Salle de prière : la Ville avance sa bonne foi
Nouvel épisode de la saga opposant « Bien vivre à Valbonne » et la municipalité : la Ville avance la distinction entre domaine public et domaine privé de la cité
Cela va bientôt faire sept ans que la commune de Valbonne - Sophia Antipolis est en conflit avec l’association « Bien vivre à Valbonne ».
Hier à Paris, le conseil d’État a examiné un pourvoi déposé par la commune et le rapporteur public a été sensible à son argument juridique portant sur la notion d’usage public de locaux municipaux.
Le contentieux repose sur une mise à disposition de locaux (rue Henri Barbara) par la mairie à l’association « Musulmans de Valbonne Sophia Antipolis ». Adoptée en juin 2012, cette convention prévoit la mise à disposition de locaux inoccupés qui accueillaient auparavant un restaurant interentreprise.

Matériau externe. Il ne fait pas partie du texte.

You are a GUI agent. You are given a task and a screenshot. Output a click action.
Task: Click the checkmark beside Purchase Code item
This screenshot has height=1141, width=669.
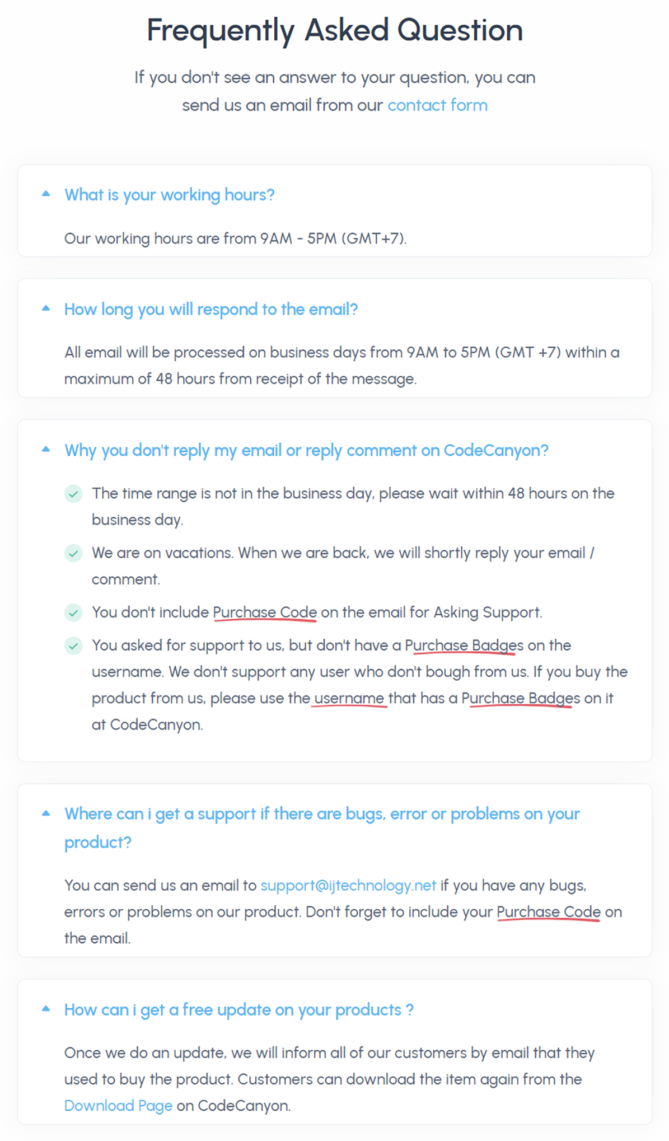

D’une superficie de 185 m2, ils comportent deux salles qui permettent la prière et la célébration des fêtes de la communauté. La convention, renouvelable par tacite reconduction tous les trois ans mais résiliable à tout instant si la collectivité le désire, prévoyait initialement un loyer annuel, mais l’association ayant réalisé des travaux de réhabilitation d’un montant équivalent à la valeur de la location, elle en fut finalement dispensée.
La question de la subvention « déguisée »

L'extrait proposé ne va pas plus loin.